Listen to comedy during your commute
The hours you spend schlepping to and from work are often the most stressful parts of your day, which isn't great for your waistline. "Stress prompts your adrenal glands to release cortisol, which may make you crave sugar and could lead to weight gain," says Amy Gorin, R.D.N., the owner of Amy Gorin Nutrition in Jersey City, New Jersey. In fact, research has linked longer commutes with higher BMIs. You may not be able to score a new job closer to home, but you can lighten your stress level with humor. "Even anticipating laughter has been shown to lower cortisol," Gorin says. And if you're less stressed when you get to work, it'll be easier to say no office doughnuts.

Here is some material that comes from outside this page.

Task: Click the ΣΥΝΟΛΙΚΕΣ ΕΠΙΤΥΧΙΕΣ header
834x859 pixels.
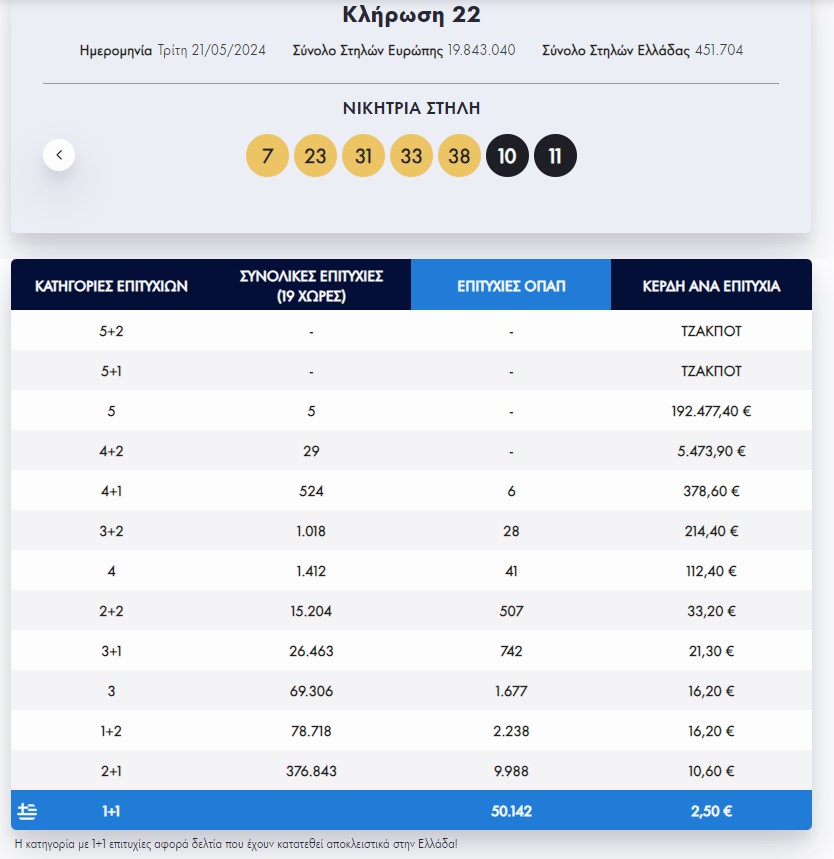Action: coord(311,284)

Check your medicine cabinet
"Ten percent of obesity is caused by medication," says Louis J. Aronne, M.D., the author of The Change Your Biology Diet and the director of the Comprehensive Weight Control Center at Weill Cornell Medicine and NewYork-Presbyterian Hospital. But the culprits are not always the more obvious ones, such as birth control and antidepressants. In fact, antihistamines are a common problem, Dr.Aronne says. "People take these drugs to reduce allergies and sleep better, but we find that they can increase appetite and cause weight gain," he says. That's because histamines, which your cells release in response to allergens, are neurotransmitters that help regulate pathways in your brain that relate to appetite and metabolism; popping antihistamines cancels this effect. See an allergist if you're taking these drugs regularly, Dr. Aronne suggests. And if you use antihistamines to help you fall asleep at night, ask your doctor about natural sleep solutions like melatonin.
Reset your appetite clock
Making sure to start your day with breakfast is smart for a few reasons. A healthy morning meal helps set the tone for positive dietary choices throughout the day, and research shows that breakfast eaters tend to move more and eat less. Plus, you have the most willpower in the morning, so you're more likely to choose healthy foods then, making it a smart time to consume more of your daily calories (unlike when you come home from work starving and stressed), Blatner says. But she finds that her clients often skip breakfast, claiming they just aren't hungry in the morning. The thing is, you should wake up with the desire to eat. "If you feel full when you first get up, it means you either ate too much at dinner the night before or you ate too close to bedtime," Blatner explains. The solution: Skip dinner for just one night or eat earlier in the evening, and the next morning you won't be able to resist a healthy breakfast. This will reset your appetite clock, which will make all your meals healthier.